--- Exercise brief ---
Repeat exactly the lines that run from the one containing "May 2023 (870, 712)" to the end of the data, and leave out all others.

Collected data entries
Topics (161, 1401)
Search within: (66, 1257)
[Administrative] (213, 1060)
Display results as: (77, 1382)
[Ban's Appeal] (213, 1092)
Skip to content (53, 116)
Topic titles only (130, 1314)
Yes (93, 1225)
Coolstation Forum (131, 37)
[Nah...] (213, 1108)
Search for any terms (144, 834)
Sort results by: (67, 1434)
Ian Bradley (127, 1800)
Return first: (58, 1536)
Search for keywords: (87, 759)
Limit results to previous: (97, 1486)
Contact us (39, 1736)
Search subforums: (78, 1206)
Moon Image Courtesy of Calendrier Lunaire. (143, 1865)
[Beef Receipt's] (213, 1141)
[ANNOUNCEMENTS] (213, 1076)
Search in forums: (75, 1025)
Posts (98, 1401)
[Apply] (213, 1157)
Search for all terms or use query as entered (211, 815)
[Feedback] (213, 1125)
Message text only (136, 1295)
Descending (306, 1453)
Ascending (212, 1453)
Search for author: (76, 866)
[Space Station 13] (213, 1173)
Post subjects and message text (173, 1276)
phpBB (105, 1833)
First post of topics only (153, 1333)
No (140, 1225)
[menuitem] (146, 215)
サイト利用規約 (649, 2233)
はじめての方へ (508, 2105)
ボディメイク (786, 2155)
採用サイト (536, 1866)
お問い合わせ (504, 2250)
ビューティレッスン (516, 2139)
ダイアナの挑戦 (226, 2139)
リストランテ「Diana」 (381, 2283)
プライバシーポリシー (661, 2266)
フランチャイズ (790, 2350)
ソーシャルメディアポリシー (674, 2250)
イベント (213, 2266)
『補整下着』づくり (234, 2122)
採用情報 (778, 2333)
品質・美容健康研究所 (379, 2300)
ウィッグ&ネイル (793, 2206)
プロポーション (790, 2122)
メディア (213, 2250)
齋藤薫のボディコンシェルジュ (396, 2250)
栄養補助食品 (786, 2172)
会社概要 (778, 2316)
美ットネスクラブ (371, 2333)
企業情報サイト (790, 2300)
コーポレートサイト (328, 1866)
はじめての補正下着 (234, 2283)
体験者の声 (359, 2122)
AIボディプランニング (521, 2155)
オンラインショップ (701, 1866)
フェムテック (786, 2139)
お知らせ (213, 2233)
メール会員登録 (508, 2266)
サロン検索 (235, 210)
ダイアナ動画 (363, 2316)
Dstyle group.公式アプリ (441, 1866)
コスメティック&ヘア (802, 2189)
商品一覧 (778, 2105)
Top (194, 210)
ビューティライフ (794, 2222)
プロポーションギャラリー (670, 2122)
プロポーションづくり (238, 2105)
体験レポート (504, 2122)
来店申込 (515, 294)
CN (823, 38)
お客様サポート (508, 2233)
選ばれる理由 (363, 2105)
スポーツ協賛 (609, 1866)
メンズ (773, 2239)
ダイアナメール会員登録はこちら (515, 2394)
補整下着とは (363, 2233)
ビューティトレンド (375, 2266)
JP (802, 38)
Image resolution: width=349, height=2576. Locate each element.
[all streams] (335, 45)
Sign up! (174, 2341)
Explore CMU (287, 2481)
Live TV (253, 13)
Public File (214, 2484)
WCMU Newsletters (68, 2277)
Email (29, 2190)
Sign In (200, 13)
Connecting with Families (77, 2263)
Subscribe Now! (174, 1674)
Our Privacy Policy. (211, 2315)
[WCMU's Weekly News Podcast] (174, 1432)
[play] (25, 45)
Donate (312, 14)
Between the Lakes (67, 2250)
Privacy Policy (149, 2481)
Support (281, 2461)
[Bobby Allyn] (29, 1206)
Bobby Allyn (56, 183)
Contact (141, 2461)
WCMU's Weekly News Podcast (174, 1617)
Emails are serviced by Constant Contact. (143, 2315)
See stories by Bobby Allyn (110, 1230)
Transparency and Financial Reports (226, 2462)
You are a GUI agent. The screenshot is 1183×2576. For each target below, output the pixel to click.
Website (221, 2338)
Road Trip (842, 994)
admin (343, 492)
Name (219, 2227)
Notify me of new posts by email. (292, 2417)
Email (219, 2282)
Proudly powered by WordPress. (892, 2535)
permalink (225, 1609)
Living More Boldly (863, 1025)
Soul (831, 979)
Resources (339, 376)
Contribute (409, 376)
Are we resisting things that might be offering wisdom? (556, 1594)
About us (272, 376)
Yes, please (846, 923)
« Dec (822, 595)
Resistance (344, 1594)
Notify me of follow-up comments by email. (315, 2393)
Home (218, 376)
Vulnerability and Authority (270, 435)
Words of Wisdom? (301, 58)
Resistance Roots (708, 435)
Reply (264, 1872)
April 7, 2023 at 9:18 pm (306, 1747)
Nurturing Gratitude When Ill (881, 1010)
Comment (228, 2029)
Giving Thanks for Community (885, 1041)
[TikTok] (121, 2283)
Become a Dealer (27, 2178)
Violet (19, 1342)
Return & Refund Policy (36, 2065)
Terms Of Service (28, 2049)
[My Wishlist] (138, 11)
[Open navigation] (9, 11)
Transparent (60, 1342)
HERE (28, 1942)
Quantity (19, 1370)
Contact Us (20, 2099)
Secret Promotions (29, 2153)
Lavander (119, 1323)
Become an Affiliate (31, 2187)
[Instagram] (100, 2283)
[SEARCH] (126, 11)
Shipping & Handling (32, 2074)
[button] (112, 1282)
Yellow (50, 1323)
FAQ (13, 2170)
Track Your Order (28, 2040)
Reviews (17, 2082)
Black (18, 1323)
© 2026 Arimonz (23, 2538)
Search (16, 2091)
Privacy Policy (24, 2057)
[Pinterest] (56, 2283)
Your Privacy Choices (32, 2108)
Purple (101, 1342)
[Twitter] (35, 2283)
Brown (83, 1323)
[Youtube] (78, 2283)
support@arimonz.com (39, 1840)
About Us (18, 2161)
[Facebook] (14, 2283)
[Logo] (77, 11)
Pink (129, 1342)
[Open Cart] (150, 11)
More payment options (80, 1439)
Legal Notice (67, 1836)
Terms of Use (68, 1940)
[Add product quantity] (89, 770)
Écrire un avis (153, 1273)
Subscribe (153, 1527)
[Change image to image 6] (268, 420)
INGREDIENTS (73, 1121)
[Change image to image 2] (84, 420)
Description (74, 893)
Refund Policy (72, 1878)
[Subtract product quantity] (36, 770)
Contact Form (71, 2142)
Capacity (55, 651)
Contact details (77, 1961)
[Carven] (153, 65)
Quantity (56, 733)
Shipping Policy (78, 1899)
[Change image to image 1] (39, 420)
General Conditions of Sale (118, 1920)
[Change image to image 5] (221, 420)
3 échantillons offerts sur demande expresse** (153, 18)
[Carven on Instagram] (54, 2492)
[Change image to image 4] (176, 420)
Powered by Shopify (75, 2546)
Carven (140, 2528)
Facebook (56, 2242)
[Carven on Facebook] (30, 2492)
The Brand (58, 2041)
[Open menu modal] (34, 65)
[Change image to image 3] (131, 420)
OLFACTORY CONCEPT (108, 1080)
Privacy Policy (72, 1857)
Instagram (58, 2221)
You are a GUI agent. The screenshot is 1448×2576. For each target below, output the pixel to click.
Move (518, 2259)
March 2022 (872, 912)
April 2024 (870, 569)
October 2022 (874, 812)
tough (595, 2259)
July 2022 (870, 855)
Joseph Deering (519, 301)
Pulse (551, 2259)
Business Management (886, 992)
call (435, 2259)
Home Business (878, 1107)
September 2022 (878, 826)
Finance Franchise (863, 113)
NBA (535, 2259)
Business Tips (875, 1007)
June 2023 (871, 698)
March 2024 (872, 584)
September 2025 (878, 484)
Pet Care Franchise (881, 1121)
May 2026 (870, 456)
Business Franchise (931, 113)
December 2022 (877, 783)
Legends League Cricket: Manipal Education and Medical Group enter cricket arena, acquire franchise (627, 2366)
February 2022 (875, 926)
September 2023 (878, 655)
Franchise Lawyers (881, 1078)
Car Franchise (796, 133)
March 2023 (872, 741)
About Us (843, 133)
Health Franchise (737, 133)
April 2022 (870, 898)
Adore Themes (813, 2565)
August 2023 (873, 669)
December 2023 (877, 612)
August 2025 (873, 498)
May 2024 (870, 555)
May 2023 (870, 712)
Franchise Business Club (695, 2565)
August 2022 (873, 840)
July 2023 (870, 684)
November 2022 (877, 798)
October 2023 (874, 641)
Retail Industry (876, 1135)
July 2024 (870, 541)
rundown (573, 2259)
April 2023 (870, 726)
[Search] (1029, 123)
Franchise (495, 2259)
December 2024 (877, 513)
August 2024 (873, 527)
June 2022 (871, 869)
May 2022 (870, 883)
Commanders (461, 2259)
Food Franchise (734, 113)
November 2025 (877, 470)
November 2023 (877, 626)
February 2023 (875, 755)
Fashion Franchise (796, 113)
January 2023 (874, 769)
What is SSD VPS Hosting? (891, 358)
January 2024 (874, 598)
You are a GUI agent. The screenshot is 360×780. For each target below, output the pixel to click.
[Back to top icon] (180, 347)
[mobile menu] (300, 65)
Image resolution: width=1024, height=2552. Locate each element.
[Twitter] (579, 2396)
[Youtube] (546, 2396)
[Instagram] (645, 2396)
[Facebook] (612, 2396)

--- Answer to the exercise ---
May 2023 (870, 712)
Franchise Business Club (695, 2565)
August 2022 (873, 840)
July 2023 (870, 684)
November 2022 (877, 798)
October 2023 (874, 641)
Retail Industry (876, 1135)
July 2024 (870, 541)
rundown (573, 2259)
April 2023 (870, 726)
[Search] (1029, 123)
Franchise (495, 2259)
December 2024 (877, 513)
August 2024 (873, 527)
June 2022 (871, 869)
May 2022 (870, 883)
Commanders (461, 2259)
Food Franchise (734, 113)
November 2025 (877, 470)
November 2023 (877, 626)
February 2023 (875, 755)
Fashion Franchise (796, 113)
January 2023 (874, 769)
What is SSD VPS Hosting? (891, 358)
January 2024 (874, 598)
You are a GUI agent. The screenshot is 360×780. For each target below, output the pixel to click.
[Back to top icon] (180, 347)
[mobile menu] (300, 65)
Image resolution: width=1024, height=2552. Locate each element.
[Twitter] (579, 2396)
[Youtube] (546, 2396)
[Instagram] (645, 2396)
[Facebook] (612, 2396)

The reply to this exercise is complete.